Rewrite the items from the line that has "Where should I" through the line that has "Check the torso", replacing "avatar" with "profile icon" and changing nothing else.

--- Begin DATASET RECORDS ---

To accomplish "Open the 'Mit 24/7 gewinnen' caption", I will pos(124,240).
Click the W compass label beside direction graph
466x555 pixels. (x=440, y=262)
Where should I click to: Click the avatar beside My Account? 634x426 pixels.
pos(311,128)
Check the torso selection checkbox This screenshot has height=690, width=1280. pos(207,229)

--- End DATASET RECORDS ---
--- Begin DATASET RECORDS ---

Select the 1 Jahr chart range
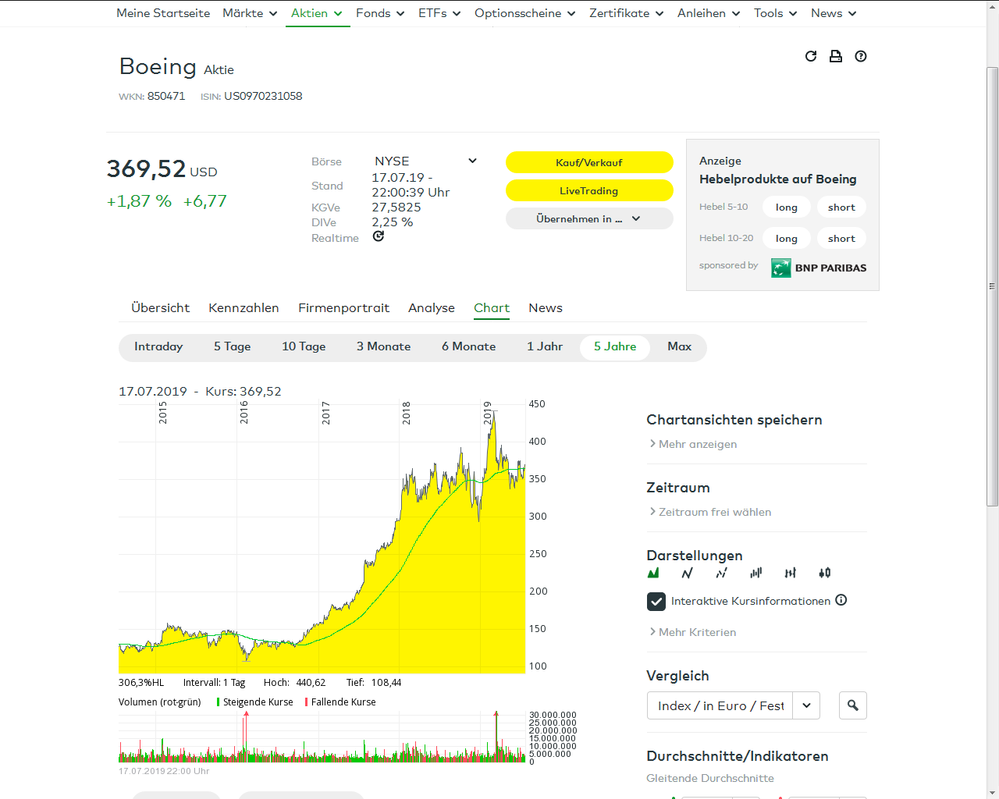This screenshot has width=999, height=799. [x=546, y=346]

--- End DATASET RECORDS ---

# ANSWER FOR THIS EXERCISE
Where should I click to: Click the profile icon beside My Account? 634x426 pixels.
pos(311,128)
Check the torso selection checkbox This screenshot has height=690, width=1280. pos(207,229)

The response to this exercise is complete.